Der Deutsche Innovationspreis für Klima und Umwelt (IKU) ist eine renommierte Auszeichnung, die in diesem Jahr bereits zum sechsten Mal gemeinsam von Bundesministeriums für Umwelt, Naturschutz, Bau- und Reaktorsicherheit (BMUB) und vom Bundesverband der Deutschen Industrie (BDI) vergeben wird. Ausgewählt wurden die Preisträger von einer hochrangig besetzten Jury unter Vorsitz von Prof. Ottmar Edenhofer (Direktor des Mercator Research Institute on Global Commons and Climate Change).
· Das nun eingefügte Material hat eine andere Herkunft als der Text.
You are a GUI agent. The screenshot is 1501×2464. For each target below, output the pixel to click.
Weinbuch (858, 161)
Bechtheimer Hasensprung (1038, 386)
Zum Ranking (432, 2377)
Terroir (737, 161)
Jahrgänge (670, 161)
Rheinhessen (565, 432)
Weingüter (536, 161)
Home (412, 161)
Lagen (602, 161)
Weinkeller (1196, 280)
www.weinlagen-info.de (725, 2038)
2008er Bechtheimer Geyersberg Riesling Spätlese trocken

Grundlage der Jury-Entscheidung ist die wissenschaftliche Bewertung durch das Fraunhofer-Institut für System- und Innovationsforschung ISI. Der IKU wird aus Mitteln der Nationalen Klimaschutzinitiative des Bundesumweltministeriums gefördert. Das Preisgeld beträgt in jeder Kategorie 25.000 Euro. In der Kategorie »Klima- und Umweltschutztechnologietransfer in Entwicklungs- und Schwellenländern und in Staaten Osteuropas« wurden in diesem Jahr zwei Unternehmen ausgezeichnet.

Weitere Informationen gibt es unter http://www.iku-innovationspreis.de.

Das Fraunhofer-Institut für System- und Innovationsforschung ISI analysiert Entstehung und Auswirkungen von Innovationen. Wir erforschen die kurz- und langfristigen Entwicklungen von Innovationsprozessen und die gesellschaftlichen Auswirkungen neuer Technologien und Dienstleistungen. Auf dieser Grundlage stellen wir unseren Auftraggebern aus Wirtschaft, Politik und Wissenschaft Handlungsempfehlungen und Perspektiven für wichtige Entscheidungen zur Verfügung. Unsere Expertise liegt in der fundierten wissenschaftlichen Kompetenz sowie einem interdisziplinären und systemischen Forschungsansatz.